TAMPA — Ricky Sailor thought his colleague had lost his mind.
Sailor's Unsigned Preps 7-on-7 team had one of the area's most promising young quarterbacks, Deon Cain. So why would one of his coaches, Carlos Blake, want to risk injury and burn bridges by moving Cain to receiver, a position he had never played before?
Sailor was incredulous. He was unhappy.
And he was … wrong.
"(Blake) was right," Sailor said. "He discovered a first-round pick."
First round could be a little high; Cain might last until the second or third round of this week's NFL draft.
Regardless of where he ends up, the Tampa Bay Tech product's journey from lifelong quarterback to NFL-bound receiver began with Blake at a 7-on-7 tournament.
Cain was Unsigned Preps' backup quarterback behind Jefferson High's Deiondre Porter, who won the Guy Toph Award as Hillsborough County's top player a few months later. The receiving corps was loaded with Division I recruits: Nate Craig-Myers (Auburn), Isaac Holder (Eastern Michigan), Ray-Ray McCloud (Clemson) and Tajee Fullwood (USF).
But a few of those receivers were tired from the summer, south Florida heat. That's when Blake suggested giving Cain a shot.
Blake is an assistant at TBT, so he had seen Cain mess around after practice, challenging teammates to guard him one-on-one and leaping over them. Blake knew he could succeed — if Sailor would let him.
Sailor didn't want to mess up his high school team's plans or chemistry by making Cain think he was a receiver. He also didn't want to deal with TBT coach Jayson Roberts if his starting quarterback hurt himself playing out of position during the offseason.
Sailor's response: What the heck are you doing?
"I was screaming and fussing," Sailor said.
"I'll take the screaming, and I'll take the fussing," Blake said. "I'm telling you, this kid might be the best receiver on this team."
Cain got a shot, then had a catch on one of his first snaps. On his second drive, he laid out for a touchdown on third and long. And by the end of his second game, Sailor's tone changed.

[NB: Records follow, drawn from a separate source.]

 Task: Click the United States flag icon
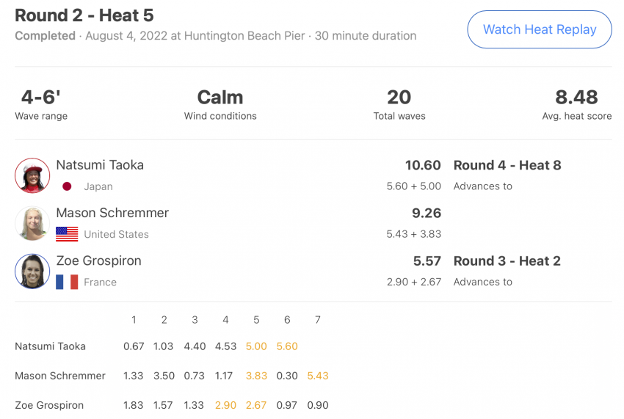tap(67, 234)
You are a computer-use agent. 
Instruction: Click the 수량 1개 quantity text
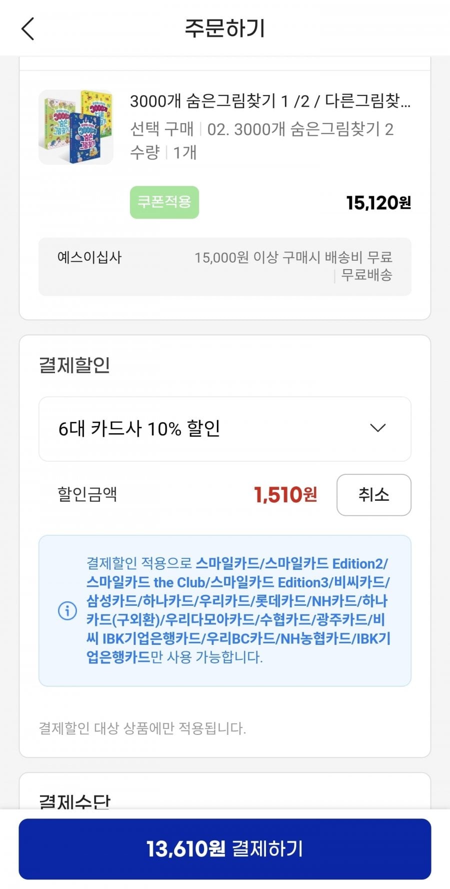pos(163,152)
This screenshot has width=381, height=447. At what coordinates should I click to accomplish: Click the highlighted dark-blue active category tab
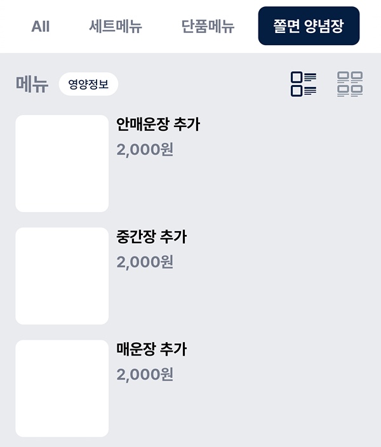309,27
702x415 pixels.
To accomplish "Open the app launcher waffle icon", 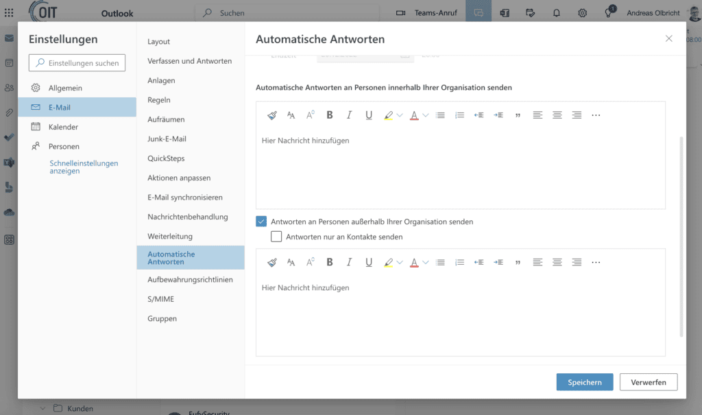I will click(x=9, y=12).
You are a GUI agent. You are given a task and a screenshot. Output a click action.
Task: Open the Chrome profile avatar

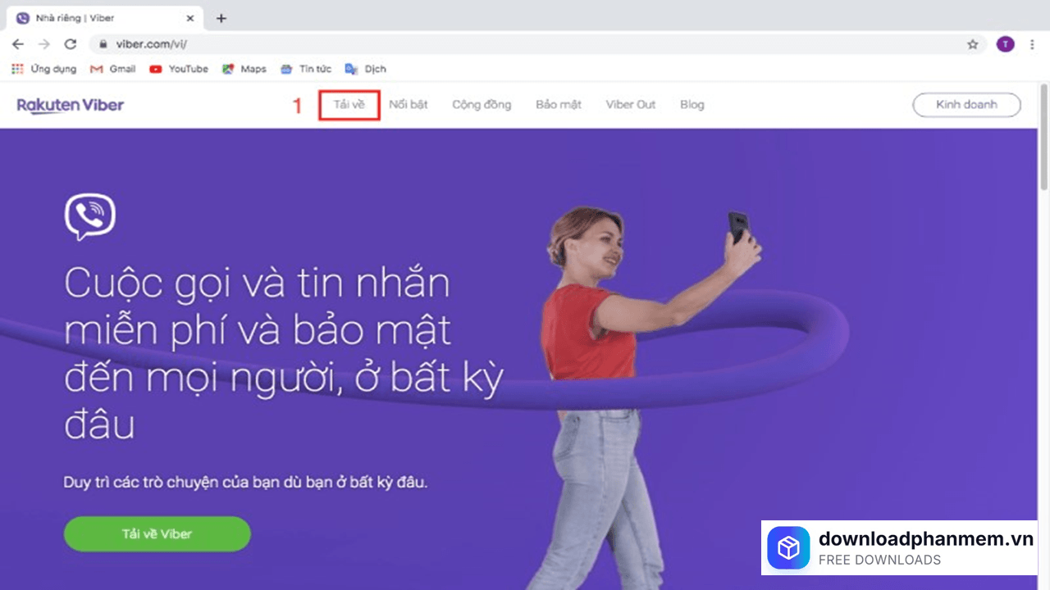tap(1005, 44)
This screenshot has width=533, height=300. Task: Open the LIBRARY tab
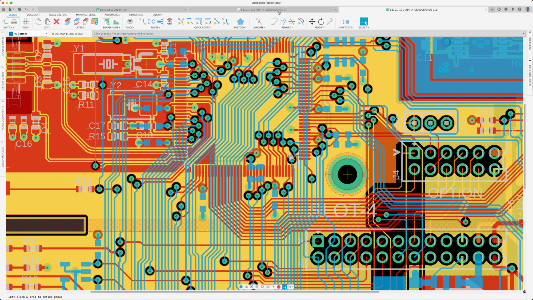(x=157, y=15)
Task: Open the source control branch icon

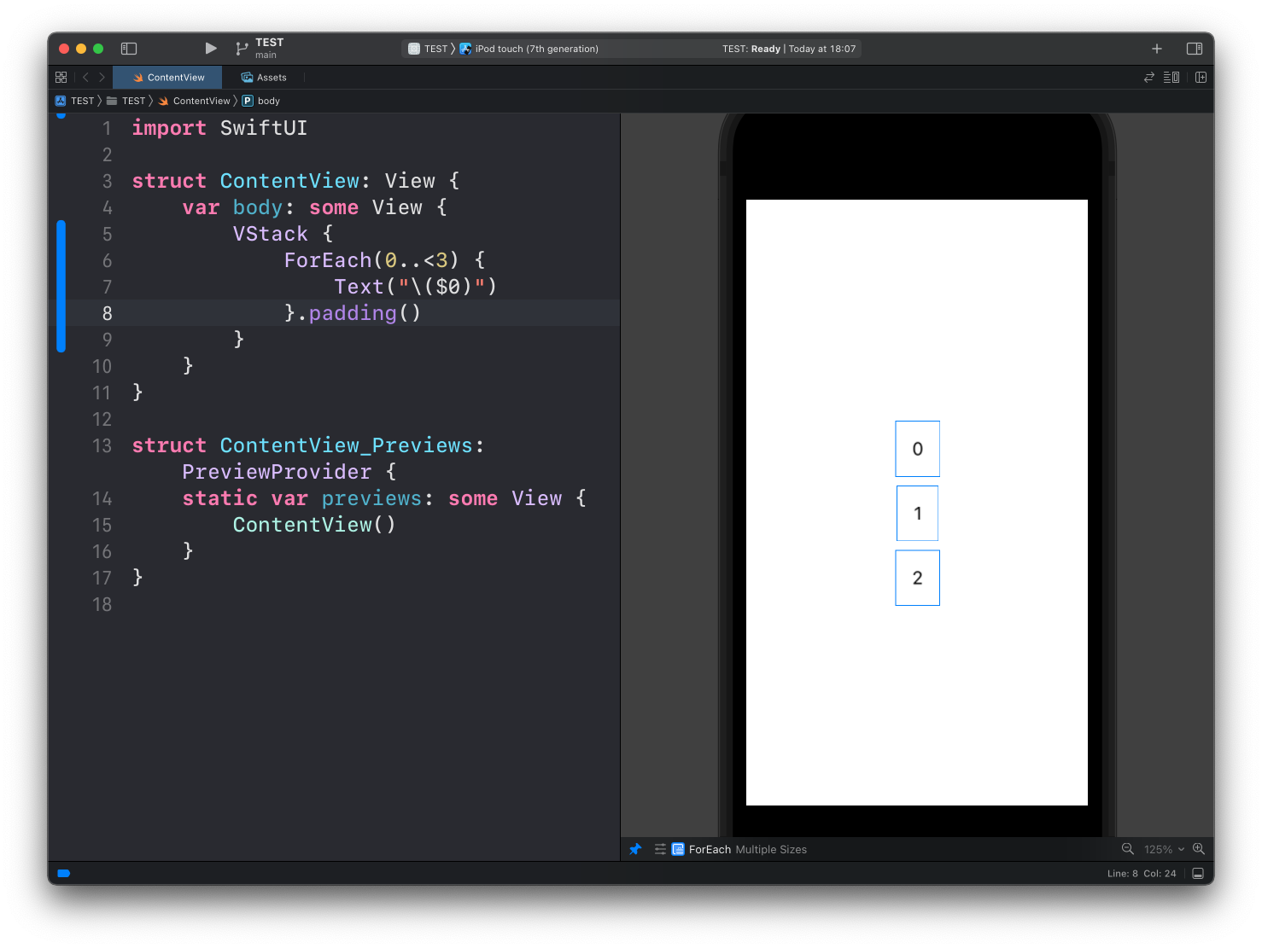Action: (x=242, y=49)
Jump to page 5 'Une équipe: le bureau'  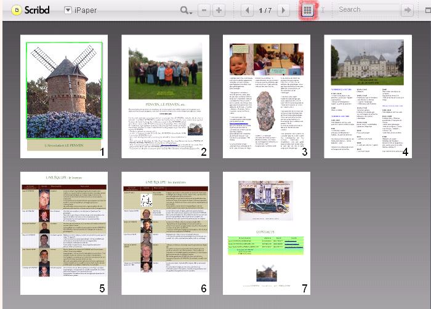pos(64,233)
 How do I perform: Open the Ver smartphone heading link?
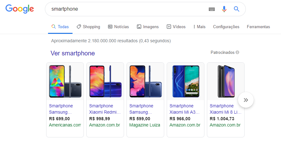73,53
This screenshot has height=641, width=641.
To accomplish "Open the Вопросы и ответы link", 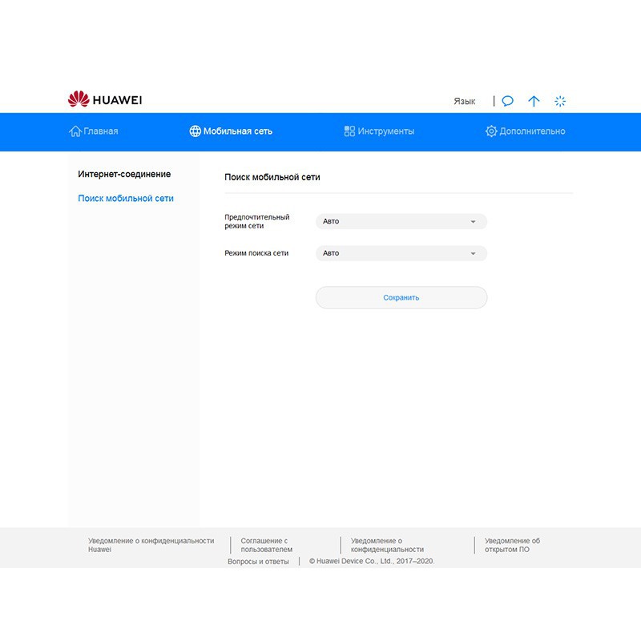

"It changed from 'Get him out of there,' to 'Why is he not in there?' " Blake said.
After the tournament, Sailor told Cain that he had a new long-term position. Cain wasn't sure, but he trusted his coaches.
"It just went on from there," Cain said.
Even though he only caught six passes in high school, his potential sent him to Clemson as the nation's No. 2 receiving prospect in 2015.
He has an NFL frame (6-foot-2, 202 pounds). He's fast; only five receivers at the combine beat his 40-yard dash (4.43 seconds). He's agile; his three-cone shuttle time (6.71) ranked fifth. And he's confident.
"He knows he's good," Sailor said. "He has all the confidence in the world to believe that he can catch any ball at any time."
Cain's college career had its ups (winning the 2017 national title in his hometown) and downs (two suspensions as a freshman). In three years before leaving early for the draft, he caught 130 balls for 2,040 yards. His 20 touchdown catches are tied for fourth-most in school history, behind first-round picks Sammy Watkins, DeAndre Hopkins and Mike Williams.
Not bad for someone still learning the nuances of the position.
"He really just now, I think, has the foundation in place to be a great receiver," Clemson coach Dabo Swinney said.
All thanks to an assistant coach's bold suggestion, and stubbornness, five years ago.